It also contains the two Hawaii shows themselves. These are, frankly, sloppy, but enjoyably so — and also, they’re the last ever recordings of the five original Beach Boys performing as a band, without additional members. The setlists are *weird* — a mixture of then-recent stuff like “Gettin’ Hungry” and “Heroes & Villains” and throwbacks to their very early years (in the performances of “Surfin'”, which the band hadn’t performed live in years even then, Brian sings the melody to another surfing song from that time, “Underwater” by the Frogmen — the next year he’d reuse that melody for “Do It Again”). The sets are only short — twelve songs the first night and thirteen the second — but there’s a strange beauty to the performances, which sound like a stoned collision between a garage-rock band like the Kingsmen and a heavenly choir, performing in front of a crowd of confused teenyboppers.

(A note there, I say they sound stoned, but I don’t mean that in the bad critic, “they sound like U2… but on drugs!” way as a marker for anything even slightly weird. I mean it in the sense that these performances sound like people who have smoked entirely too much marijuana before going on stage).

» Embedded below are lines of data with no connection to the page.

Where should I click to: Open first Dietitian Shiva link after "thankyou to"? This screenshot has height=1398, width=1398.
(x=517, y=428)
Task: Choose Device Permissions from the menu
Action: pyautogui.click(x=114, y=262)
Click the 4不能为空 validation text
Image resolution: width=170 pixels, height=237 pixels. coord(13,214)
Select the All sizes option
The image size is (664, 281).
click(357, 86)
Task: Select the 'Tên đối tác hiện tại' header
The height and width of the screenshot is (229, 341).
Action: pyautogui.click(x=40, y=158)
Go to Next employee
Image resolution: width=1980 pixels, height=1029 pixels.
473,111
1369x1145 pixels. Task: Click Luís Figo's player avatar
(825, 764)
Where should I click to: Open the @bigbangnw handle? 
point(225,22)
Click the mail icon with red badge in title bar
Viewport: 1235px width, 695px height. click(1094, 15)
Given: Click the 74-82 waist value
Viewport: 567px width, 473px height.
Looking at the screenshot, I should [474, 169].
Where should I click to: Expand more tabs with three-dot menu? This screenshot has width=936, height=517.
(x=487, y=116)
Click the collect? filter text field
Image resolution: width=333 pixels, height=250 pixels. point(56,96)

After these Hawaii performances, there are five (!) further shows, this time featuring the band’s then-normal touring lineup (with Bruce Johnston, but without Brian Wilson) performing their normal live set. These sets are all much more professional sounding, and have similar setlists to each other, all being recorded in a one-week period — they’re all very similar to Graduation Day, except with “Wild Honey”, and “Darlin'” added in place of “You’ve Got To Hide Your Love Away” and the surf medley (and sometimes with other changes — there’s one performance each of “Country Air” and “How She Boogalooed It”).

Unless you are actually me, or have a similar level of Beach Boys obsession, you don’t actually *need* these new recordings. But if, like me, you love the Beach Boys’ late-60s recordings, you’ll find a hell of a lot here to bring you a lot of pleasure.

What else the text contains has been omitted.